Le mythe de la drogue d’immortalité en médecine chinoise

L’Empereur Che Houang-ti, fondateur de la dynastie des Tsin, créa le premier empire unifié et centralisé (221 avant J .-C.). Il soutint l’école légaliste et combattit l’école confucéenne. Che Houang-ti entendit présider en personne à l’unification du langage, de la mon­naie, des poids et mesures, de la largeur des routes et même de l’écar­tement des essieux. Il brisa l’opposition passive des lettrés en prenant une mesure radicale : l’autodafé. Il ordonna la destruction des livres anciens par le feu (213 avant J.-C.); les ouvrages de médecine furent heureusement épargnés.

Un ministre, Li Sseu, unifia les caractères de l’écriture chinoise et un général, Mong T’ien, inventa l’usage du pinceau.
Che Houang-ti voulut étendre sa conception centralisatrice de l’autorité impériale au-delà du temps et des lieux. Il s’entoura d’une cour de médecins et de magiciens chargés de trouver la drogue d’immortalité. Devins et sorciers eurent leur place dans les pratiques surnaturelles. De lointaines expéditions furent envisagées. L’auguste Ts’in Che Houang-ti interrogea avec anxiété son conseiller Kouei Kou-tseu sur la plante d’immortalité.

Elle était réputée croître dans l’ile des Ancêtres située à l’Orient. On l’appelait Yang-chen tche (la plante tche qui nourrit l’esprit). Ses feuilles ressemblaient à la zizanie aquatique. Sa tige était grande. Une plante seule suffisait à redonner la vie.
Des Ts’in (221-205 avant J.-C.) aux Han (206 avant J.-C. à 220 après J.-C.), on vanta les vertus de cette plante mystérieuse. Che Houang ti ordonna même à Siu Fou d’organiser une expédition vers ‘île mystérieuse où l’on croyait voir, à travers la brume et le mirage, les heureux immortels.
La crise du Confucianisme qui marque la dynastie des Han est déterminante : on s’emploie alors à relever l’incohérence des ouvrages de !’Antiquité. Sseu-ma Ts’ien (145 avant J.C. – 90 avant J.-C.) critique le mysticisme de l’époque dans ses Mémoires historiques ( Che-ki), alors même que se poursuit la recherche de la « drogue d’immortalité», des champignons surnaturels et des herbes des génies. L’Empereur Han Wou-ti (140-85 avant J.C.) y place tous ses espoirs.

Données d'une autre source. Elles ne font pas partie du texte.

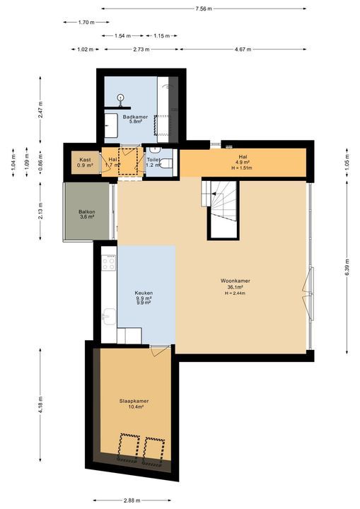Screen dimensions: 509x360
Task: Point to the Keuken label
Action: (x=144, y=293)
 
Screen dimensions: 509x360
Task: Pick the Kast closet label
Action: (x=84, y=160)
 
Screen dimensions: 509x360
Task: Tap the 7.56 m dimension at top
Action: (x=204, y=8)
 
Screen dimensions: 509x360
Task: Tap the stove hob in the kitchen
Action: (x=109, y=262)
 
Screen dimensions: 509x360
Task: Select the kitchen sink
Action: (x=108, y=316)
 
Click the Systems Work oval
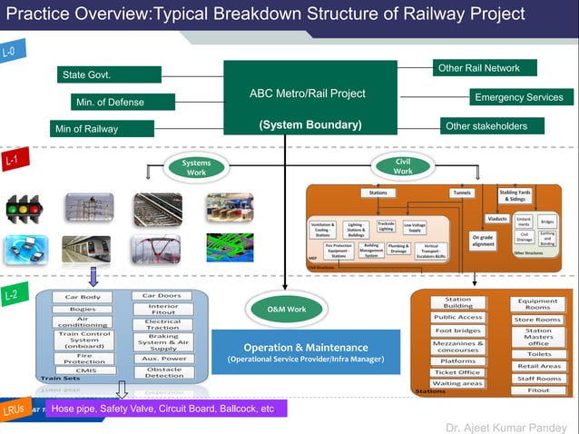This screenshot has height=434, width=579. coord(196,168)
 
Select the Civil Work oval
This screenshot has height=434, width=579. coord(403,166)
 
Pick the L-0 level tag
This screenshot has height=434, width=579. coord(11,52)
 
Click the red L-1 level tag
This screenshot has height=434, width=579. coord(12,161)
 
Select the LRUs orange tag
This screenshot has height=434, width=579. coord(15,409)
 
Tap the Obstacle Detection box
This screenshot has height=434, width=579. coord(163,371)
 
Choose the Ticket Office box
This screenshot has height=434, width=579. coord(457,372)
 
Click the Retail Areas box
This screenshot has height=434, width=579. coord(538,366)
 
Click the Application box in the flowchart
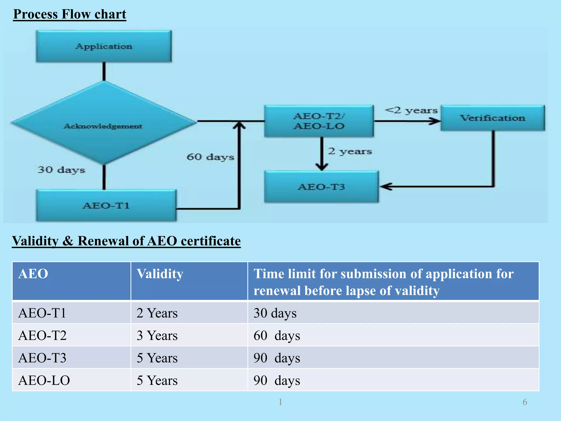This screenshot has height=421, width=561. coord(104,46)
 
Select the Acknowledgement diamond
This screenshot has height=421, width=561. coord(104,123)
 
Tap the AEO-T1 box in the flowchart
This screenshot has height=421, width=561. coord(106,205)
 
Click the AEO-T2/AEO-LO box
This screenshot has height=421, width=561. coord(319,121)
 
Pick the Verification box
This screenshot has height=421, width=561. coord(493,118)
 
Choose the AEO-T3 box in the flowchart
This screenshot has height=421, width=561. coord(321,187)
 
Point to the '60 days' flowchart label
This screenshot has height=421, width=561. coord(210,157)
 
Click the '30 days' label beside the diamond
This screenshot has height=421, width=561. coord(61,170)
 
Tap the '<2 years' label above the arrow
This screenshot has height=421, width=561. coord(411,110)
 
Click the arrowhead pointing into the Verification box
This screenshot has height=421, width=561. coord(436,121)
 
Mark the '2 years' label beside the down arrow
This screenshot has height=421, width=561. coord(350,151)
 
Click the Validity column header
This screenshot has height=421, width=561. coord(160,274)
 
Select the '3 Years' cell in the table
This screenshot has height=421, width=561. coord(157,335)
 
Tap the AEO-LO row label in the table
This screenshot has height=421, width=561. coord(44,380)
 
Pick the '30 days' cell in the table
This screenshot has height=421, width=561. coord(275,313)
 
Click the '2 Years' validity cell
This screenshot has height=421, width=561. coord(157,313)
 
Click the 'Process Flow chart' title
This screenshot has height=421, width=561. coord(70,14)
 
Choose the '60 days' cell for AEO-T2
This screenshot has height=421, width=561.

Son conseiller Li Chao-kiun rencontre le magicien Ngan K’i-cheng qui vendait des herbes médicinales au bord de la mer orientale : « Il se nourrissait de jujubes gros comme des courges. Quand il lui plaisait de parler aux hommes, il devenait visible et quand il ne voulait plus leur parler, il devenait invisible. » C’est par des plantes tout aussi mythiques que s’exprime le désir de longévité : témoins ces champignons appelés Tche (Ganoderma?). Ils étaient cueillis au début de l’hiver et se conservaient sans s’altérer. Ils étaient censés conférer l’immortalité.

On les appelait Ling-tche (Tche divin).
Il convient de bien distinguer les Tche (champignons) des anciens herbiers des Tche des M ateria M edica actuelles. Les premiers s’ap­pliquent à plusieurs espèces de champignons mythiques ou réels qui poussent sur des troncs d’arbres (Fomès?). Ils sont durs comme du bois et évoquent la durée. Les pharmacologues d’aujourd’hui ont conservé la vieille nomenclature populaire. Le Tche divin, le Tche du bois, est un champignon connu. Il s’agit du Tseu-tche (Tche pour­pre), Ganoderma japonicus (Fr.) Lloyd, qui croît dans les provinces méridionales de la Chine (Tcho-kiang, Kiang-si, Kouang-si, Kouang-tong, Hou-nan et Fou-kien).